An Investment Quorum client perspective
When asked about the firm and its place in the market over the last 18 years, consultant Clive Waller says that from a research point of view, the thing that stood out about IQ was its curiosity and determination to learn more.
He says: “Every time I have talked to them, their curiosity has enabled them to do something different and something better. They are never happy to stay where they are. They want to do something better.”
He is also incidentally a client.
“As a client, my contact is normally a practice manager so I am not wasting anybody’s time, I see my adviser when I want to, but if I need anything else, they have experts, good people for different situations. I joined as an investment client, became a pensions client, then a probate client.”
Advisers keeping investments in-house
Interestingly one peer, Syndaxi Financial Planning director Robert Reid suggests that Investment Quorum, by setting up a successful discretionary fund management business with a compact team, may well have encouraged other advisers to create their own CIPs rather than necessarily outsource.
Robertson says that he would have been surprised by some of the changes of direction from the original plan though not all.
“We weren’t a hundred percent fee based but we saw the direction of travel. We were very early adopters of platforms, but I don’t think that we envisaged at outset the fact that seven years later we would be going DFM and recruiting an investment professional from a big investment house. For us, that was the big difference,” he says.
Beating the banks during the financial crisis
In addition, he feels that the financial crisis, which struck a little before the mid-point in the life of the business, allowed firms such as IQ and other advisers to demonstrate how client centric they were.
He says: “One of the great bits of feedback we got from our clients during that whole period was that we were about the only people talking to them. The banks pulled the shutters down and weren’t talking to them.
“As advisers we were on the phone – explaining to clients what was going on, addressing whether they wanted to stay invested, saying not to panic, explaining they should be moving money if it was in just one bank, because of the compensation limits. We did that proactively for clients who felt ignored when they tried to contact their bigger financial institutions. That underpinned a really good period for client relations although it was traumatic for everyone. The advisory community – the good advisers certainly – were incredibly proactive.”
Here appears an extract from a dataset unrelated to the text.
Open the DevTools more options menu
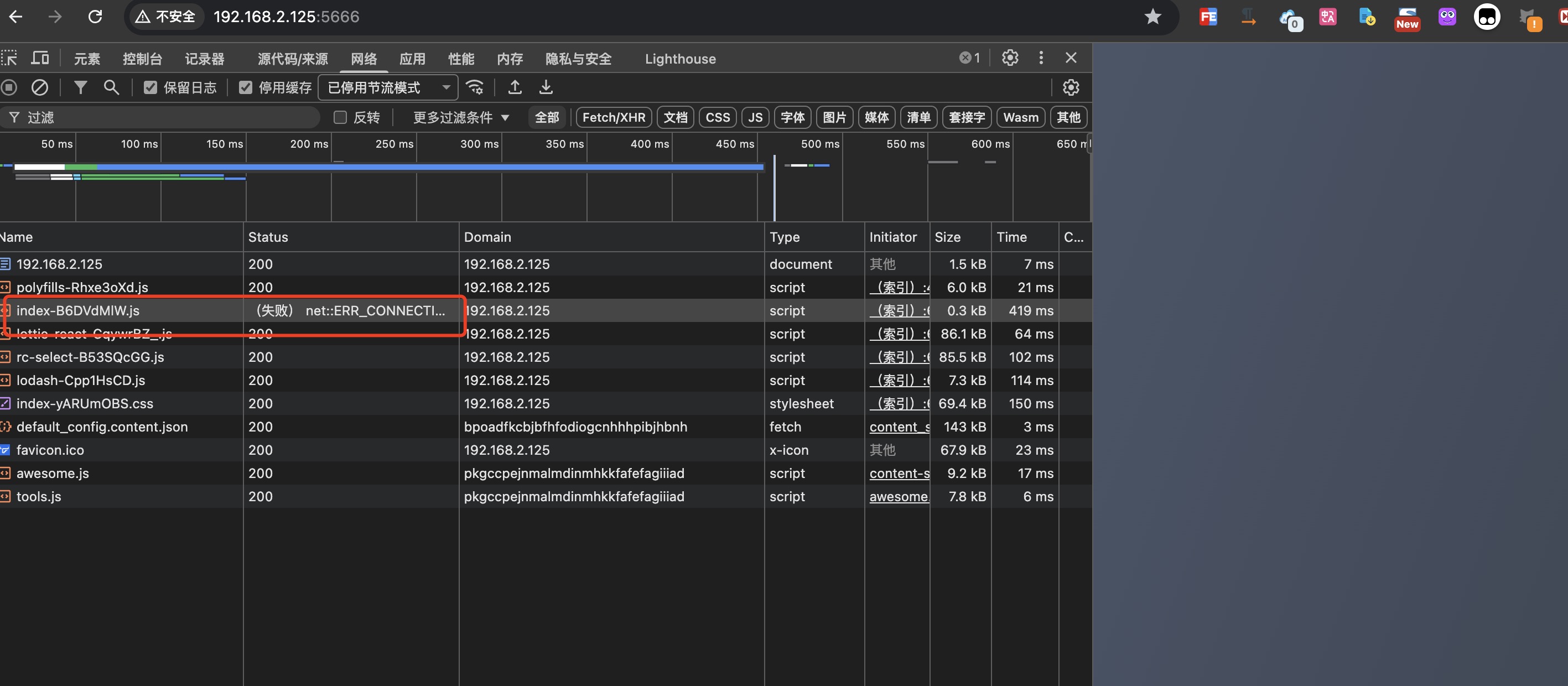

‘Always hold true to your beliefs’
Interestingly, for those who would set up a business now, he does not think, exams aside, that it has got significantly more difficult. He believes that the public has every right to expect a qualified, technically competent adviser. Rules around inducements may have gone a little too far, whether that is the regulator’s fault or compliance departments’ interpretation of the rules, because it has reduced the amount of soft contacts, but, by and large, he wouldn’t change much about regulation.
Aurea Financial Planning managing director Rebecca Taylor says: “Lee built a solid business and very good reputation going down the route of specialising in investments. It is the same as any good business practice, do what you are good at. So if you are good at investments, then perhaps go the DFM route and do it really well. You can be really good, if you do pension transfers – although it is a sticky subject at the moment, but if you do them do them really well, then do them or do financial planning taking a much more holistic route. Work out what you are good at and do it. Don’t do other things because it is fashionable.”
Waller adds: “So many advisers I have talked to believe in the status quo now. They have invested a lot in getting with the programme. IQ was always about how can we make it better. Of course, 18 years ago most people were selling bonds, taking 8% initial if they were big, 6% if they were small, and a few were taking 3 plus a half. People forget that.”
Robertson’s final advice about what he learned so far is as follows – “Always hold true to your beliefs. Always put your client first. Never give up your personal business integrity and there is a no substitute for hard work.”